Source records »

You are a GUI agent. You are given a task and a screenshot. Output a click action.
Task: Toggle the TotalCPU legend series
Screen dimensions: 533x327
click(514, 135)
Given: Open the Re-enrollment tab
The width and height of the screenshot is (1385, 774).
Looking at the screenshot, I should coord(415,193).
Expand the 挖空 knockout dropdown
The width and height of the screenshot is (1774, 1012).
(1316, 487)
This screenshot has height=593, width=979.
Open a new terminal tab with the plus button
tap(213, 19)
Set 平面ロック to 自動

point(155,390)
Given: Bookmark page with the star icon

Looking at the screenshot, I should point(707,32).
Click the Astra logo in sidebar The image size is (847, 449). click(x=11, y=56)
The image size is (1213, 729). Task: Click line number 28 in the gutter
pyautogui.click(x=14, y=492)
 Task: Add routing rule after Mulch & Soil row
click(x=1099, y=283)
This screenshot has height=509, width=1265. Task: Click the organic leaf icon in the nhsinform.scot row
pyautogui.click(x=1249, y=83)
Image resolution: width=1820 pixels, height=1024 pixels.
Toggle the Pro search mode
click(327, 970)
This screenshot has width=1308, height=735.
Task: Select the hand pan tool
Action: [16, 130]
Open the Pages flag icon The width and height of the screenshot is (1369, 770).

EXERCISE REQUIREMENTS » Write out, exactly as given, the line containing "Image resolution: width=1820" and every line after it to the end of the records. Include nothing else.

RESPONSE TO THIS EXERCISE »
Image resolution: width=1820 pixels, height=1024 pixels.
Toggle the Pro search mode
click(327, 970)
This screenshot has width=1308, height=735.
Task: Select the hand pan tool
Action: [16, 130]
Open the Pages flag icon The width and height of the screenshot is (1369, 770).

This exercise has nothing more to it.